### OBJECTIVE
Copy the data below word for word, leaving out the pictures.

-------------------------

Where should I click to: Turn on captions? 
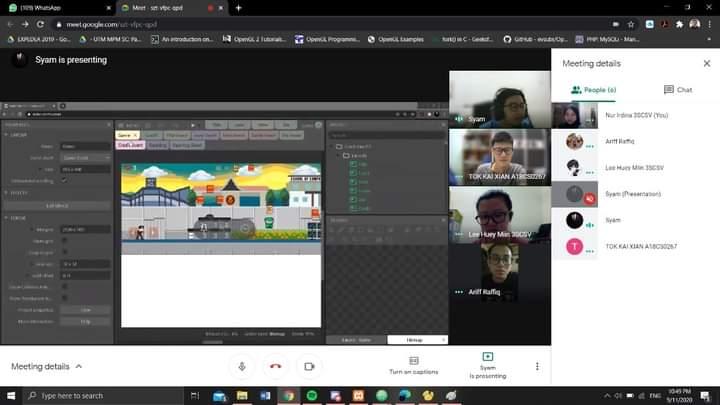pos(413,365)
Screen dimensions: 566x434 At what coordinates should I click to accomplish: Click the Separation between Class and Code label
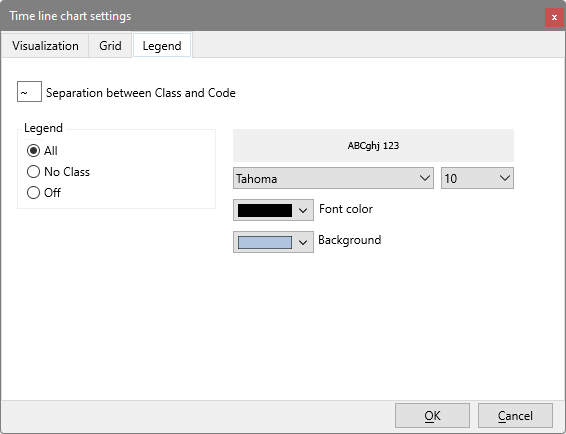(x=141, y=93)
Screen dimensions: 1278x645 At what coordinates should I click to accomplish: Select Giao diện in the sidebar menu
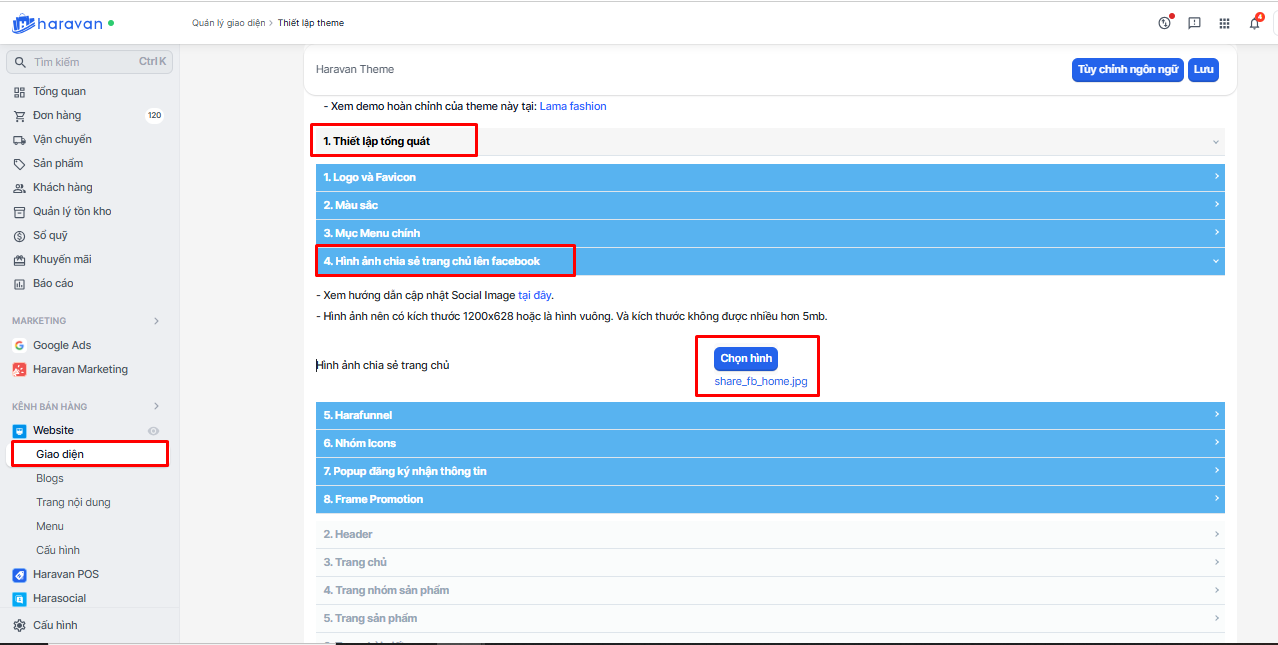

-------------------------

### RESULT OF THIS TASK
Where should I click to: Turn on captions? 
pos(413,365)
Screen dimensions: 566x434 At what coordinates should I click to accomplish: Click the Separation between Class and Code label
(x=141, y=93)
Screen dimensions: 1278x645 At what coordinates should I click to accomplish: Select Giao diện in the sidebar menu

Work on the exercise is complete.